> Written problem
Could you copy out, word for word, everything in the material below from the line containing "Select the freehand brush tool in toolbar" down to the line containing "pyautogui.click(x=216, y=196)", with both of those lines included?

> Exercise data
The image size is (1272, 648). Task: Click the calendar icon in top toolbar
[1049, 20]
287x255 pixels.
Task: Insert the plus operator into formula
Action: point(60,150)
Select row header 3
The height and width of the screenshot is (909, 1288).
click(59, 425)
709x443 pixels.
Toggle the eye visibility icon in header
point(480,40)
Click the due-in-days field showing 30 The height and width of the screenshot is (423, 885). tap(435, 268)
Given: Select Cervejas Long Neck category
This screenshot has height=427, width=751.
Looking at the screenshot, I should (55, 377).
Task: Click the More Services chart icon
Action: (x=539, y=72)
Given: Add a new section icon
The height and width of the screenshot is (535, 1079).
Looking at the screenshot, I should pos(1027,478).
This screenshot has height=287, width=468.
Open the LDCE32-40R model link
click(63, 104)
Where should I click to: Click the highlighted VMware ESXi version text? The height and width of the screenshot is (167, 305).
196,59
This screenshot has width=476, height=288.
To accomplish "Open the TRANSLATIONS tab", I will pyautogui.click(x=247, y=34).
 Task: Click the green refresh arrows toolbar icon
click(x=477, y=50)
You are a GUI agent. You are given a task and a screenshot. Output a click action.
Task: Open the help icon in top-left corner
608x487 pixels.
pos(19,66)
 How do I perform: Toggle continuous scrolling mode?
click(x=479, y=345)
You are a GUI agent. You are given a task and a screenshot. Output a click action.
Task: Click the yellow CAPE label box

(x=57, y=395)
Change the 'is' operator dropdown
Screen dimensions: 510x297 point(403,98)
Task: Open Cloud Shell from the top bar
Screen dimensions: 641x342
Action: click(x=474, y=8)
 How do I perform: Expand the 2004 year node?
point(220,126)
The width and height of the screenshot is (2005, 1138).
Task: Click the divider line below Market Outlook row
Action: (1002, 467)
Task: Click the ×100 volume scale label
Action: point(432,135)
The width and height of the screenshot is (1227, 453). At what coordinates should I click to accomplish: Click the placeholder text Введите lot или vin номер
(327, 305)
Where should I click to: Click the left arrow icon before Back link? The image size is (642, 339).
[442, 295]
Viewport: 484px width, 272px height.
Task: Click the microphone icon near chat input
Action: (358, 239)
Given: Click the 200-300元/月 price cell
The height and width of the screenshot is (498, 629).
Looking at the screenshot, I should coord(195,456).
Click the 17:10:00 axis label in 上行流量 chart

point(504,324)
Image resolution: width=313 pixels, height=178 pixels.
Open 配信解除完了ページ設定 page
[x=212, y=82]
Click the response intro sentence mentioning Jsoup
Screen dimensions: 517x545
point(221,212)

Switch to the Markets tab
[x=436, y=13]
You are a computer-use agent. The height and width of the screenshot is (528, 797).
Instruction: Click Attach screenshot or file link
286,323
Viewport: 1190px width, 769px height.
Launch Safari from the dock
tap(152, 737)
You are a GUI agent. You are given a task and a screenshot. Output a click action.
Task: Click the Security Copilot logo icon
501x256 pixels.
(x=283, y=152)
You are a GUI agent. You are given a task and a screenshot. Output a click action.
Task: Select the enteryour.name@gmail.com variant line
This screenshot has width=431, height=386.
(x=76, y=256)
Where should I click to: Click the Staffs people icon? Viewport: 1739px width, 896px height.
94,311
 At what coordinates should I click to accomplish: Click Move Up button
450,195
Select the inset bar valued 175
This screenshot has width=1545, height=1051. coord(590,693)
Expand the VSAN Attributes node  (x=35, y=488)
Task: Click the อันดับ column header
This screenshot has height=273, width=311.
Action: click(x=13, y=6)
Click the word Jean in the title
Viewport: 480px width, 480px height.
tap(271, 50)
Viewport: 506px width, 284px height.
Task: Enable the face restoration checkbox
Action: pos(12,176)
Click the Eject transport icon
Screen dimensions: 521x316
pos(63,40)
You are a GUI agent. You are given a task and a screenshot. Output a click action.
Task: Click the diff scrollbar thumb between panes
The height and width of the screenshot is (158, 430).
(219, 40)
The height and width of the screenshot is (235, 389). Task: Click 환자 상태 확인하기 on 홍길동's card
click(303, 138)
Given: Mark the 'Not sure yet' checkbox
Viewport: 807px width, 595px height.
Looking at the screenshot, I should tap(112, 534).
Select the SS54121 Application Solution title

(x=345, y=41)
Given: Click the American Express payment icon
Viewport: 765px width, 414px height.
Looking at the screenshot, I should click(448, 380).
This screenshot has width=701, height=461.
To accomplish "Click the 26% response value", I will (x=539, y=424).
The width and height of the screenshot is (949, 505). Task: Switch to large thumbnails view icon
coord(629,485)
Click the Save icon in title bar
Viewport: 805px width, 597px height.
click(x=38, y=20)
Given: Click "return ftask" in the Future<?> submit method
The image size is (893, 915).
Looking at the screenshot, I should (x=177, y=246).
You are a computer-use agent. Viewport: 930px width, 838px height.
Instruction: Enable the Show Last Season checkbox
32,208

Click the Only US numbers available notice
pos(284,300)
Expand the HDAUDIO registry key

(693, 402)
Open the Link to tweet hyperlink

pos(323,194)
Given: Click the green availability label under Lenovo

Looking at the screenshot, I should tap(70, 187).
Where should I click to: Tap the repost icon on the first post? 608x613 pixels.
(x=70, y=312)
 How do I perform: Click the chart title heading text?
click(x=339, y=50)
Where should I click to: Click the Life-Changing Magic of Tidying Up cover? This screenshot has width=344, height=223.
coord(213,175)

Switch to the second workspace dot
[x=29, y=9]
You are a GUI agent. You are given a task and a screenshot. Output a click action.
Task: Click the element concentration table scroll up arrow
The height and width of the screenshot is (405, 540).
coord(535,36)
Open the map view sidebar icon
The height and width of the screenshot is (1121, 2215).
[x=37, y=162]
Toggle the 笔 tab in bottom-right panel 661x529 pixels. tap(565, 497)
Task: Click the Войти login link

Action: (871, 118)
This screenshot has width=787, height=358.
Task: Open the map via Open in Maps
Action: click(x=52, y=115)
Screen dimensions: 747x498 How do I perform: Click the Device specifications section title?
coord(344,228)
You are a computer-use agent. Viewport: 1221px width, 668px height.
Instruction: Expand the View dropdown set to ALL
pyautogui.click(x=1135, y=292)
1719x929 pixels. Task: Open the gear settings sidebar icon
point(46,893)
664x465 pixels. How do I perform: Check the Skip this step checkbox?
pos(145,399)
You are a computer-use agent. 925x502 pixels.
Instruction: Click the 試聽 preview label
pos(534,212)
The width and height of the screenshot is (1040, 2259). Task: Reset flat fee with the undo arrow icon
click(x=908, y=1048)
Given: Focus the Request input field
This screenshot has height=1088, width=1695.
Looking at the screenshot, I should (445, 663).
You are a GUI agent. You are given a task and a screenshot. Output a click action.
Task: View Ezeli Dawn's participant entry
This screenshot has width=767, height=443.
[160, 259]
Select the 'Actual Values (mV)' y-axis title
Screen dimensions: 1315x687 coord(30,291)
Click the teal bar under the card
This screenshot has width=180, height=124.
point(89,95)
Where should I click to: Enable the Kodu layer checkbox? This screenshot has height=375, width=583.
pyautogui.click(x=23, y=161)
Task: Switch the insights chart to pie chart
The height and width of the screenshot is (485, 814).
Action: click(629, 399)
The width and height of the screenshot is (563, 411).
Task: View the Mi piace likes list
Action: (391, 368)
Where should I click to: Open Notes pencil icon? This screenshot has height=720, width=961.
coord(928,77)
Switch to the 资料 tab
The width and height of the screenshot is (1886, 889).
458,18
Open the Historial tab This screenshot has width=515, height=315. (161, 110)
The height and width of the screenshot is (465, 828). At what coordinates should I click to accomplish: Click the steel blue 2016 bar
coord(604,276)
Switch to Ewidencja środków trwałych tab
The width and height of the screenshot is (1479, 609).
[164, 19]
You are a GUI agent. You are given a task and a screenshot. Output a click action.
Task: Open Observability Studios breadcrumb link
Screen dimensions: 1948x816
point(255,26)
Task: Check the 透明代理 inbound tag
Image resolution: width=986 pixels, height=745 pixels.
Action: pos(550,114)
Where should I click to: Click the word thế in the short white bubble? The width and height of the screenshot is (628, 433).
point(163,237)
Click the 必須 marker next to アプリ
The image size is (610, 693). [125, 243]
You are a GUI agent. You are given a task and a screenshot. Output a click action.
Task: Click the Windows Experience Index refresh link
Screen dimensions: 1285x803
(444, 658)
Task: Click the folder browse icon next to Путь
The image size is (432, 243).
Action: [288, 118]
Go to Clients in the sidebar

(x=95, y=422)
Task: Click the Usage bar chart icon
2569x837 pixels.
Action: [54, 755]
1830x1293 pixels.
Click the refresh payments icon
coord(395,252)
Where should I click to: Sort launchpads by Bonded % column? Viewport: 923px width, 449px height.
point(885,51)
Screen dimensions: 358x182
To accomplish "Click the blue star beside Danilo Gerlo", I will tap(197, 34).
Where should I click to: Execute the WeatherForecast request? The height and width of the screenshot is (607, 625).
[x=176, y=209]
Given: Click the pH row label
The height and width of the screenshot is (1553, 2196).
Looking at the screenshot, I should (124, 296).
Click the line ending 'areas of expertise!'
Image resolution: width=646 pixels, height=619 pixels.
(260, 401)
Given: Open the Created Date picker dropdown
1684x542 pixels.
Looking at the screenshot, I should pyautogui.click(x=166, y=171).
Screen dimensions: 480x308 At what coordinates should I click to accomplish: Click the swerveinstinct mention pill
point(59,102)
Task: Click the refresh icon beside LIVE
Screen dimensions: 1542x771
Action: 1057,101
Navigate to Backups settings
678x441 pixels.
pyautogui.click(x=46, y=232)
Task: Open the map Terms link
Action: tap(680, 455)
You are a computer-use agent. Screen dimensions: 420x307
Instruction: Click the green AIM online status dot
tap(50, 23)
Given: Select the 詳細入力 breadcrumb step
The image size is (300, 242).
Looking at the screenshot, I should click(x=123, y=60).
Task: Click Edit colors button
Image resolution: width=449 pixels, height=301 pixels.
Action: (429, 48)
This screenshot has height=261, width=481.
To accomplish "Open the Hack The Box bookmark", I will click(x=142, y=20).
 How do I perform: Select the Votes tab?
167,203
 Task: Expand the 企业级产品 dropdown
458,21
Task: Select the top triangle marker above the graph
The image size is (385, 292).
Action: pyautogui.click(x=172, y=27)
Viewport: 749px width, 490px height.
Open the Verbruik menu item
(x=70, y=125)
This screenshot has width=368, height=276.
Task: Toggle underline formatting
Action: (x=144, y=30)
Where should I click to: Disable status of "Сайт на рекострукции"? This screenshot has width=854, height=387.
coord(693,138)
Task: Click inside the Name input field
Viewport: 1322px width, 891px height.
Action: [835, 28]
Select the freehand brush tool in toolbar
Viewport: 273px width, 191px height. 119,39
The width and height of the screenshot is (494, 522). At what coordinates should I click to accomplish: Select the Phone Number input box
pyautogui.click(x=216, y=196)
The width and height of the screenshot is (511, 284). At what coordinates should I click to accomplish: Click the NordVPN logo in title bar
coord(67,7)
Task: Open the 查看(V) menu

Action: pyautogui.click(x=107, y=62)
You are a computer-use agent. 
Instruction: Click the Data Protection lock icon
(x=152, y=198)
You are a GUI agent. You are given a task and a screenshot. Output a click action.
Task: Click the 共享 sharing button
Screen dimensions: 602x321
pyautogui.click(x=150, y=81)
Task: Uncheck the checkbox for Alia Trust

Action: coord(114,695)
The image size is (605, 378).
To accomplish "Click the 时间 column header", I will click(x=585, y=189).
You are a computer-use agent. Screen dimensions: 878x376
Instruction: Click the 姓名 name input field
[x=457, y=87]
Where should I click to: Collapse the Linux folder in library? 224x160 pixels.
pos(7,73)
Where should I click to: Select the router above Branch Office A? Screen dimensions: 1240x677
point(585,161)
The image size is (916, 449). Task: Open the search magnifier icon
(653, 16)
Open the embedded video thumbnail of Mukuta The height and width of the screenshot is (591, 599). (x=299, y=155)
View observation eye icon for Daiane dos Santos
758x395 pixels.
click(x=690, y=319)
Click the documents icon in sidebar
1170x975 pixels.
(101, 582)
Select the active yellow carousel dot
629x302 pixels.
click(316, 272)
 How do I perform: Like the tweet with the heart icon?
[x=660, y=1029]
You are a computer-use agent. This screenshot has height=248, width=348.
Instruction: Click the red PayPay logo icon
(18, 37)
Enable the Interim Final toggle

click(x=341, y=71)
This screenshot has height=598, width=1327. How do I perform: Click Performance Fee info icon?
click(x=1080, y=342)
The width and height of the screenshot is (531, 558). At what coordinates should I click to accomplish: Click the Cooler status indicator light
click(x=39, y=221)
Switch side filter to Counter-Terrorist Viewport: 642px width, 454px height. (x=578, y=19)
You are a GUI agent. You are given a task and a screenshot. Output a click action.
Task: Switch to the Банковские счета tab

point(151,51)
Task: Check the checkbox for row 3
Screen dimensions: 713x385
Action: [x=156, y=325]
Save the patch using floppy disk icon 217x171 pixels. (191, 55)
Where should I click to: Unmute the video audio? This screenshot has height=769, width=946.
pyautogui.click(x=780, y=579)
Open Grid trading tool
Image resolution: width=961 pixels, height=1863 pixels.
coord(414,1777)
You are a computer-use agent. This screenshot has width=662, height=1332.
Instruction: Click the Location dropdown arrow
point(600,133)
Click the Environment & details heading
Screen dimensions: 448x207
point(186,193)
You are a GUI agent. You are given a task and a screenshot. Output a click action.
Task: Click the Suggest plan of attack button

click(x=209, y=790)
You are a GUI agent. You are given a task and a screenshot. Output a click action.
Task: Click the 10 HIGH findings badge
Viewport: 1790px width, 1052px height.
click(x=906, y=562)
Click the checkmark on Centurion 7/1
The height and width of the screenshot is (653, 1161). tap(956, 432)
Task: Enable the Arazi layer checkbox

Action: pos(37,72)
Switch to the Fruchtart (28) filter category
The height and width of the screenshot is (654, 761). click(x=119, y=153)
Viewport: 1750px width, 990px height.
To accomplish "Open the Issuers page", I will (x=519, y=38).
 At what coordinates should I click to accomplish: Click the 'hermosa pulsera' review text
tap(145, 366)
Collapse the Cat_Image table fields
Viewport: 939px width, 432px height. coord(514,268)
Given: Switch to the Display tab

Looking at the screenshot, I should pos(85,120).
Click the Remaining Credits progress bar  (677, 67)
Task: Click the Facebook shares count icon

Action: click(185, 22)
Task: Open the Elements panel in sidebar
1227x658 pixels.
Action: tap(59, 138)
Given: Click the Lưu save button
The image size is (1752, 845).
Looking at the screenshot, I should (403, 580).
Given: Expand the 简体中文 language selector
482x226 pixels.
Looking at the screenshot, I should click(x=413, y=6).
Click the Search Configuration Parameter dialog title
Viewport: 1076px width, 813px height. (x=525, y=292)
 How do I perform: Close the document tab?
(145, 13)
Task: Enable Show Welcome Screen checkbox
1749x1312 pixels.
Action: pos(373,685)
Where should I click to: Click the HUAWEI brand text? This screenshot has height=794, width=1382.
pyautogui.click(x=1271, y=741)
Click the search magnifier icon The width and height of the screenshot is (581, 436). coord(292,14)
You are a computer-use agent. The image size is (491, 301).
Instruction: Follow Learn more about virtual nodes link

> The reply
Select the freehand brush tool in toolbar
Viewport: 273px width, 191px height. 119,39
The width and height of the screenshot is (494, 522). At what coordinates should I click to accomplish: Select the Phone Number input box
pyautogui.click(x=216, y=196)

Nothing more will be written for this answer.